Zero Waste Explained

Zero Waste Explained



Let’s start simple.


In elementary school I’m sure you (along with everyone else)were taught the three R’s: Reduce. Reuse. Recycle. It was a way to instill in us as children the importance of being aware of how much waste we created and how to dispose of it properly, for our environment’s sake.


Zero Waste is… a stronger, broader version of this teaching. It isa lifestyle focused on drastically minimizing how much waste you produce. This lifestyle opposes all waste including plastic waste, clothing, food, electronic waste, and more.


I’m sure you’ve heard of this lifestyle before. In fact, I’m sure the number of times you’ve seen this word has increased significantly. More and more people are understanding the important of cutting down the amount of waste they create, especially harmful waste like plastics or toxins. Why?

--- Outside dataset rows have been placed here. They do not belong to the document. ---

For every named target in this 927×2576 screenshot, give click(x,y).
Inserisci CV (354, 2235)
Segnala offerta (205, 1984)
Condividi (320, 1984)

Every year the human species dumps about 2.12 billion tonnes of waste into our planet. On land, water and in our atmosphere. That number already is the highest it’s ever been in recorded history. But on-top of that, there is even more to think about.The advancement and integration of technology into our lives in recent decades has of course many benefits but it’s important to be aware of the harm it causes to our environment. Contents of the current waste that are being dumped are plastic, electronic waste, hazardous materials/substances, toxins, heavy metals. These contents are being dumped into landfills more than ever before.


In 2022, the rise of technology and especially social media/online shopping has made it incredibly easy to over consume. With consistent advertisements as well as the influencers we follow, it seems at times that you just think of a product and immediately an ad with a promotional code pops up on your phone pushing you to buy it.


Getting caught up in overconsumption is a huge factor in how we’ve gotten to this place of massive pollution. Our planet is becoming so overconsumed, there are waste patches of debris like The Great Pacific Garbage Patch (a system of debris and garbage double the size of Texas) that float through our oceans,as the waste has nowhere to go. On land, it doesn’t seem much better as waste in landfills directly contribute to climate change.Greenhouse gases (carbon dioxide, methane, etc.) are constantly being emitted from the waste in landfills into our atmosphere and ecosystem as it decomposes.


Pretty bad, right? I mean, to put it lightly.


Living a Zero-waste lifestyle and generally being more conscious about your consumption is a great contribution to fighting climate change and aiding our planet’s help.


Here’s some things to help you get started.


First off, be aware of the media you are taking in. Again, you are constantly being influenced to shop and more times than not, shop for things you don’t need. Clean out your social media by making sure you are following brands that align with your eco values. Supporting small and local businesses are great, as well as following brands that are focused on creating sustainable products and having ethical ways of working. You can check outsome of the brands we follow (and us!) on our social medias at @peeledpantry.


When you do shop, before you purchase, really think about if this product will bring you the most use compared to another product. For example, if you are looking for a new shampoo, it’s easy to go into the haircare item, be overwhelmed with the options, and buy the first thing that looks alright. But focus on sustainability. Rather than yet another shampoo in a plastic bottle, find a shampoo in a glass bottle! Not only is glass less harmful to the planet than plastic, but you will be able to repurpose this bottle infinitely. This shampoo bottle can later become you water bottle, a storage jar, a space for plant propagation and much more. On our Instagram there are some reels you can check out that show the different uses of our shampoo and conditioner bottles. Some stores like ours, even have money back programs. This is where after you make a purchase you can return the bottle back and get some money back! You can find more here on our Return+Earn program.


Substitute single-use for reusable, cut down, make the most out of what you have before rebuying, and give back when you can. To offset some of their waste or other environmental harm;people will have gardens, donate to greater environmental causes, and get involved in making their communities more sustainable. There’s always something you can do to cut your pollution down, it’s just a matter of putting the work in.